Expansion to other schools
Erie took the initiative to expand the project beyond their two schools to another SBHC they operate, Mary Ward Elementary School and is exploring the possibility of expanding to their clinics at Lakeview and Amundsen High Schools.  Rush also took the initiative to contact nearby schools without clinics to explore possibilities for TBH services to their students. They are exploring their ability to use their EPIC software in schools without Rush employees who maintain the security systems on the software.

See attachment B,  which describes the funds received, paid and prospective payments. A remaining $11,606.12 is requested from Sprague to reimburse funds already expended or committed.

Ramya Kumaran, a results-driven evaluation and research professional, was retained by the project to complete a final report on the telebehavioral health program’s results. That report, attachment C, has been delayed and will be forwarded separately.

Change in Regulatory Environment
Since the start of this demonstration project, the Medicaid laws and regulations have changed, enhancing Medicaid reimbursement for telehealth and removing unnecessary regulatory barriers which discouraged the use of telehealth.  The number of professions providing reimbursement to telehealth professionals has been expanded to include Psychiatric and Mental Health Advanced Practice Nurses, psychologists, social workers  and mental health professionals and clinicians.  The telehealth originating sites have been expanded to include any Medicaid eligible facility which has been interpreted as including schools. This interpretation would also make schools eligible for a $25 Medicaid telehealth origination fee.  The new laws also included a provision that a licensed health care professional is not required to be physically present in the same room with the patient during telepsychiatry consultation.  In the past, this regulation made telepsychiatry consultations financially burdensome, requiring reimbursement for the provider, as well as a person at the originating site who was required to be present during the entire consultation. 

Next Steps
In April, PCI convened a meeting of Rush, Erie, UI/Mile Square, EverThrive-IL, CDPH and Dr. Ken Fox, Chief Health Officer of CPS.  The meeting was held to report on the demo project and to seek CPS support on next steps in expanding telebehavioral health to other school-based health clinics and to schools without clinics. A slide presentation from this meeting is attachment D. Dr. Ken Fox, Chief Health Officer at CPS, agreed to convene a meeting of all of the school-based health centers to discuss telebehavioral health services. Dr. Fox would like the meeting to include presentations by Rush and Erie on their experience in telebehavioral health services. He also suggested that we might include presentations from other states on the models they developed for telebehavioral health in schools without clinics.

Future Funding
Various possibilities exist on future funders for launching telebehavioral health in more schools.  The Healthcare Advisory Committee of Forefront is interested in a presentation on this effort.  We currently have a proposal pending with the Michael Reese Health Trust for a planning grant to develop a readiness tool for SBHC’s to launch a telebehavioral health program.  We also filed a Letter of Inquiry with the Blue Cross Blue Shield Illinois Foundation for a proposal that would fund the launch of the program in ten schools with clinics.

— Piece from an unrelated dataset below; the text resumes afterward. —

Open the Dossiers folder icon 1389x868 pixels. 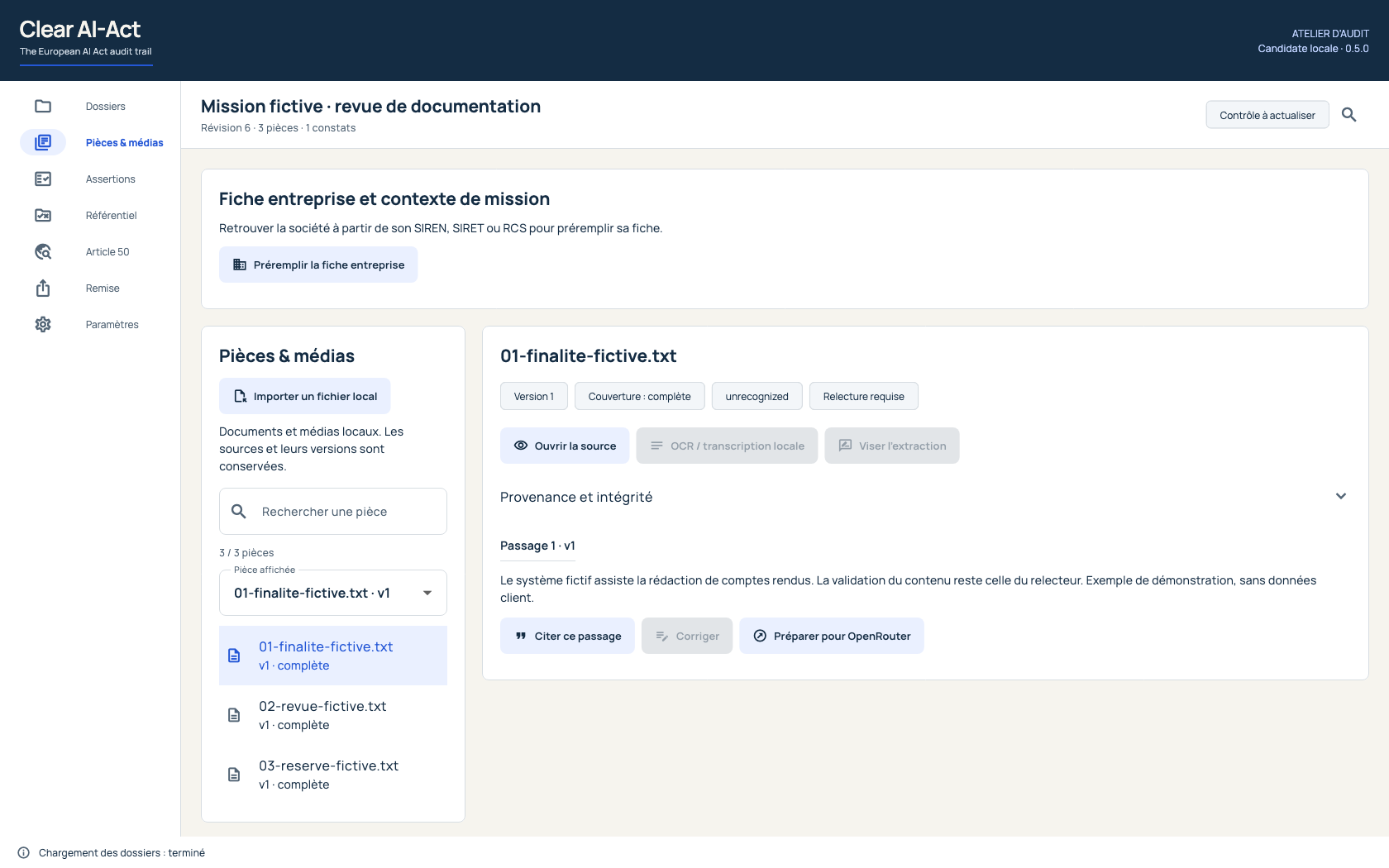point(43,106)
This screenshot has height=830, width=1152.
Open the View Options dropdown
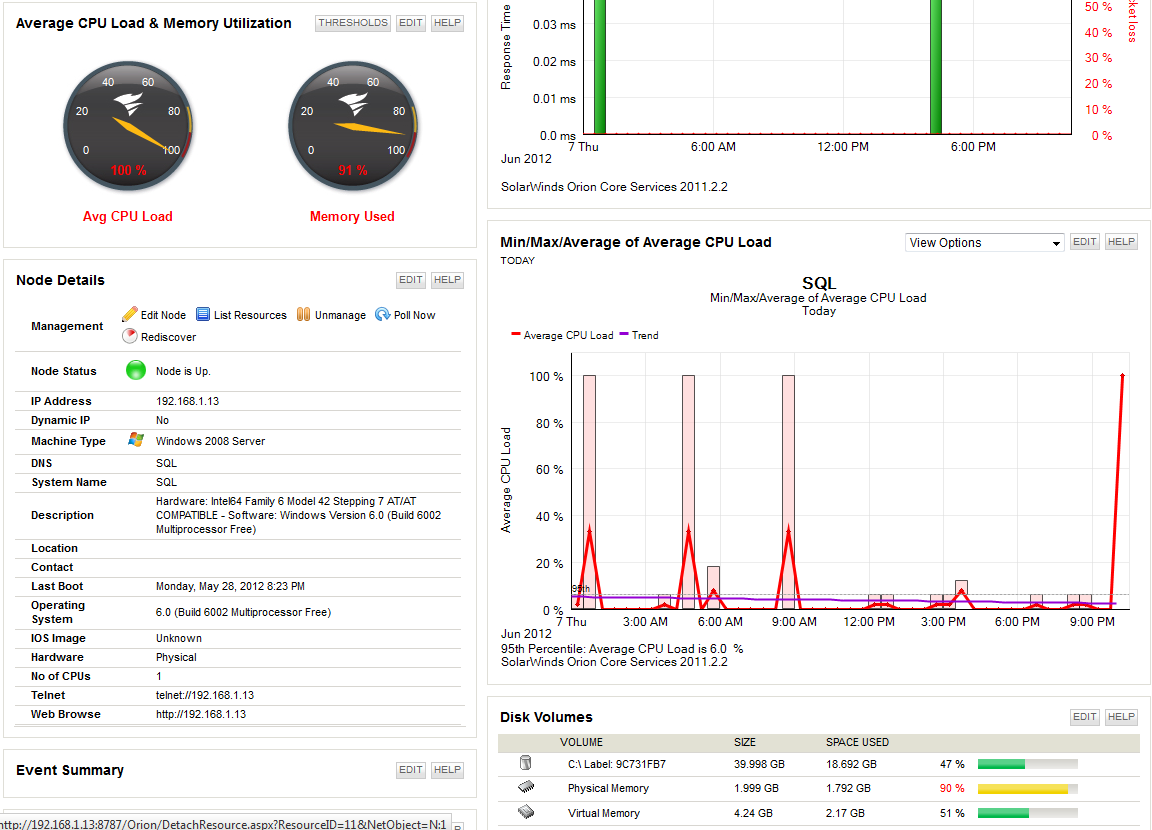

There is a possibility for federal and state funding for the lunch of these programs.  Various programs exist for helping children of opioid users and for early identification of children “at-risk” for violence and behavioral health issues.  We are currently reaching out to the behavioral health provider community, hospitals, FQHC’s and  state agencies that administer these programs to find opportunity for funding of telebehavioral health programs in schools.